Investors became spooked and drove down shares of Macy’s by 2% during trading before the opening bell on Thursday, to reach $22.50 or about 50% of the price of their high for 52 weeks.
The largest department store in the U.S. has grappled with the exodus of today’s shoppers to online rivals such as Amazon.com, which in 2017 has eclipsed Macy’s as an apparel retailer.
Macy’s is now in the process of shuttering dozens of its stores to focus on those properties that are performing better. Meanwhile, it continues to pour billions into its e-commerce, which is currently the sixth biggest U.S. based e-commerce retailer.
However, Macy’s has been hit by the weakness in the overall apparel industry, its largest category, and merchandise that is the same across its department stores, which forces it to resort to hefty discounting.
In addition, shopper traffic across most malls in free-falling.

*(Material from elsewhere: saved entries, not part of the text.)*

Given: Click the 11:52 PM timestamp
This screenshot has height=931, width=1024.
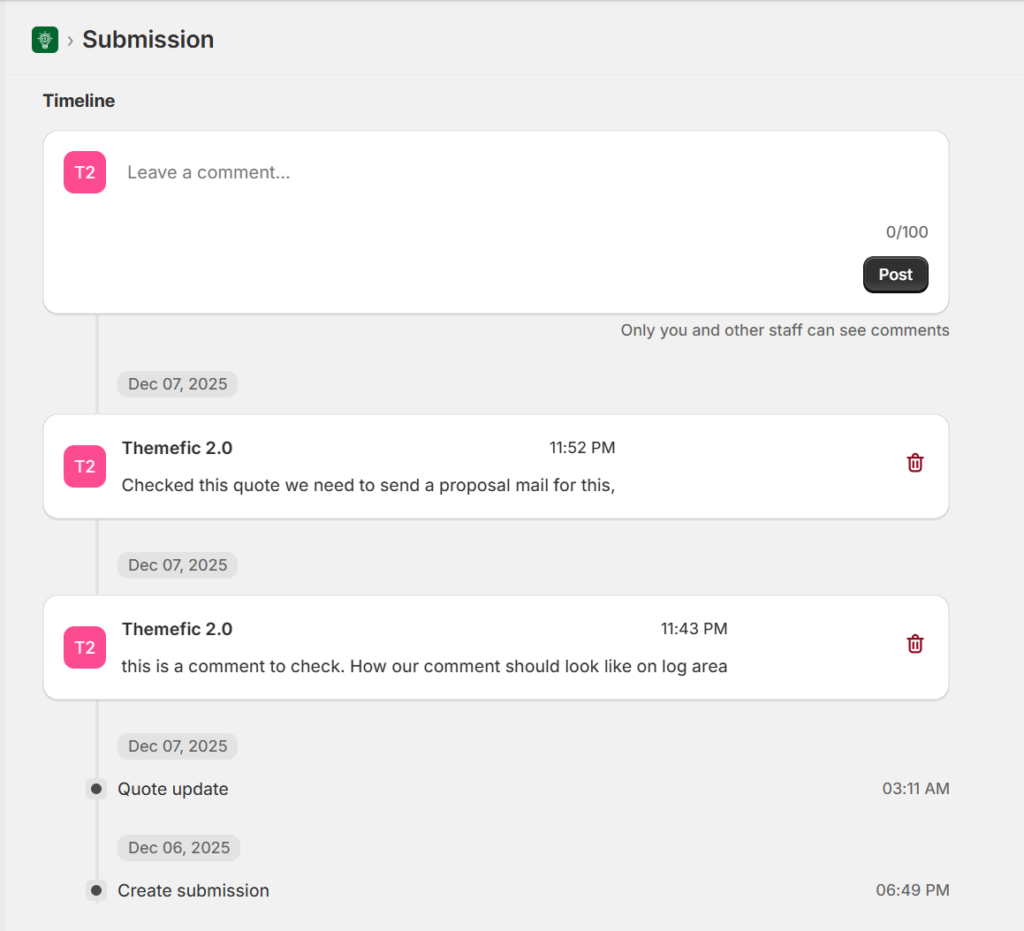Looking at the screenshot, I should tap(582, 448).
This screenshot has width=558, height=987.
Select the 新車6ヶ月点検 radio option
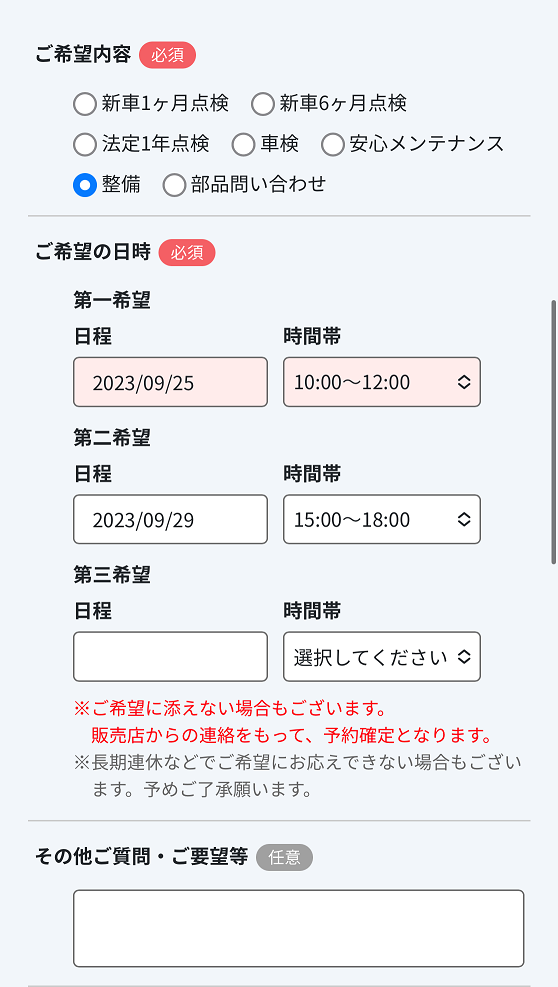(x=263, y=104)
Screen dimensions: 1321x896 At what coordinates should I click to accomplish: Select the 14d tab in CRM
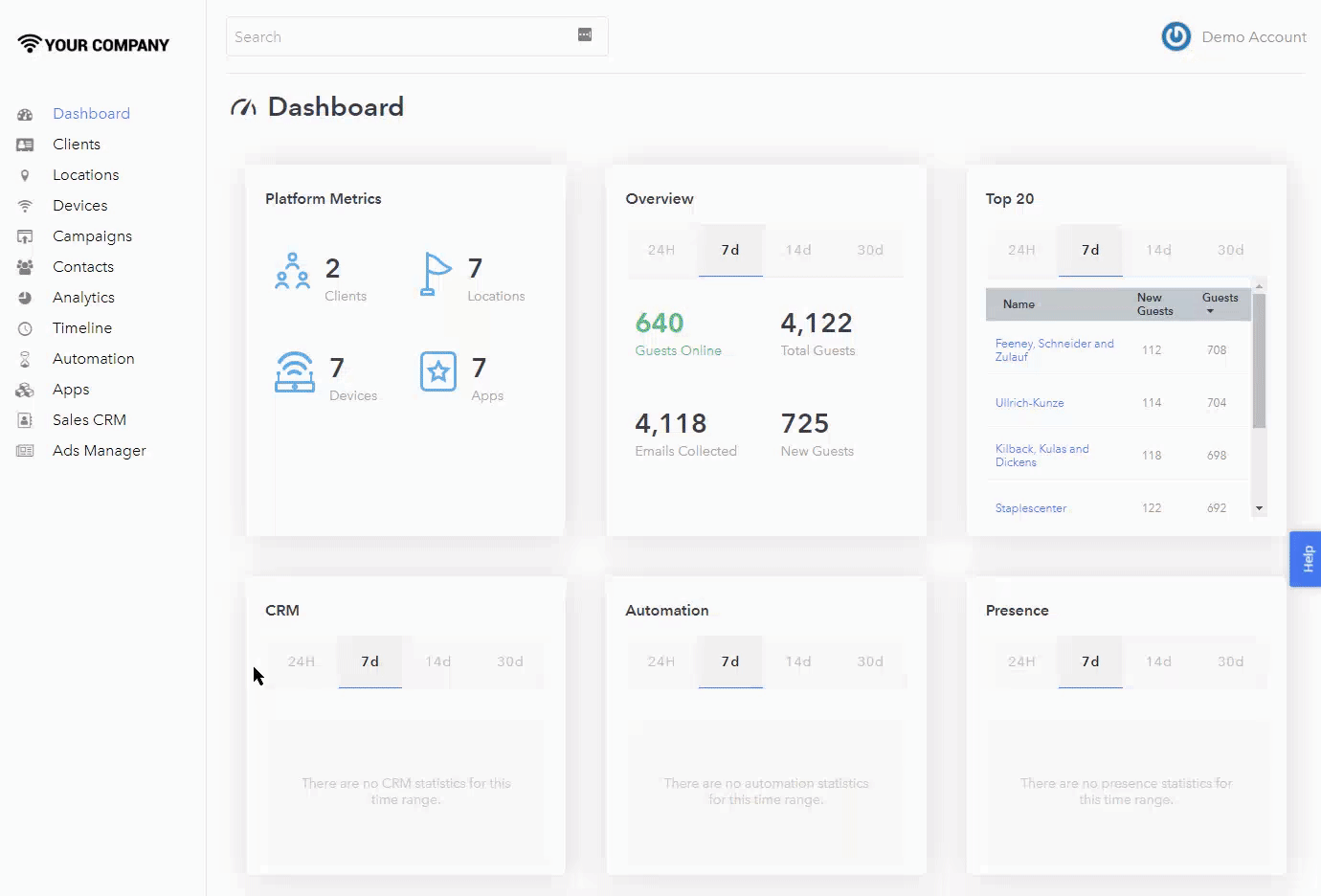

As a response, Macy’s which earlier in the year hired a new CEO, is working through many new initiatives, from managing leaner inventory, to lining exclusive merchandise, to growing its Backstage brands that is T.J. Maxx-like.
The retailer is set to introduce its new loyalty program during late 2017, as it begins shifting its resources for marketing away from the deep discounting. The retailer’s goal is to become today’s fashion authority, said Jeff Gennette, Macy’s CEO.